VReplication has the capability to batch transactions if the send rate of the source exceeds the replay rate of the destination. This allows it to catch up very quickly when there is a backlog. Load tests have shown a 3-20X improvement over traditional MySQL replication depending on the workload.

Accurate lag tracking

The source vttablet sends its current time along with every event. This allows the target to correct for clock skew while estimating replication lag. Additionally, the source starts sending heartbeats if there is nothing to send. If the target receives no events from the source at all, it knows that it’s definitely lagged and starts reporting itself accordingly.

Self-replication

VReplication allows you to set the source keyspace/shard to be the same as the target.
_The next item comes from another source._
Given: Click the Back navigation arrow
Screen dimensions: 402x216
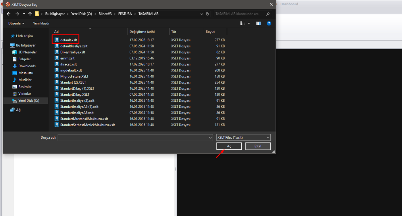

This is especially useful for performing schema rollouts: you can create the target table with the intended schema and vreplicate from the source table to the new target. Once caught up, you can cutover to write to the target table. In this situation, an apply on the target generates a binlog event that will be picked up by the source and sent to the target. Typically, it will be an empty transaction. In such cases, the target does not generally apply these transactions, because such an application will generate yet another event. However, there are situations where one needs to apply empty transactions, especially if it’s a required stopping point. VReplication can differentiate between these situations and apply events only as needed.

Deadlocks and lock wait timeouts

It is possible that multiple streams can conflict with each other and cause deadlocks or lock waits. When such things happen, VReplication silently retries such transactions without reporting an error. It does increment a counter so that the frequency of such occurences can be tracked.

Automatic retries

If any other error is encountered, the replication is retried after a short wait. Each time, the stream searches from the full list of available sources and picks one at random.

on_ddl

The source specification allows you to specify a value for on_ddl. The values can be as follows:

  • IGNORE: Ignore all DDLs.
  • STOP: Stop when DDL is encountered. This allows you to make any necessary changes to the target. Once changes are made, updating the state to Running will cause VReplication to continue from just after the point where it encountered the DDL.
  • EXEC: Apply the DDL, but stop if an error is encountered while applying it.
  • EXEC_IGNORE: Apply the DDL, but ignore any errors and continue replicating.

Failover continuation

If a failover is performed on the target keyspace/shard, the new master will automatically resume VReplication from where the previous master left off.

Monitoring and troubleshooting

VTTablet /debug/status

The first place to look at is the /debug/status page of the target master vttablet. The bottom of the page shows the status of all the VReplication streams.

Typically, if there is a problem, the Last Message column will display the error. Sometimes, it’s possible that the stream cannot find a source. If so, the Source Tablet would be empty.

VTTablet logfile

If the errors are not clear or if they keep disappearing, the VTTablet logfile will contain information about what it’s been doing with each stream.

VReplicationExec select

The current status of the streams can also be fetched by issuing a VReplicationExec command with select * from _vt.vreplication.

Monitoring variables

VReplication also reports the following variables that can be scraped by monitoring tools like prometheus:

  • VReplicationStreamCount: Number of VReplication streams.
  • VReplicationSecondsBehindMasterMax: Max vreplication seconds behind master.
  • VReplicationSecondsBehindMaster: vreplication seconds behind master per stream.
  • VReplicationSource: The source for each VReplication stream.
  • VReplicationSourceTablet: The source tablet for each VReplication stream.

Thresholds and alerts can be set to draw attention to potential problems.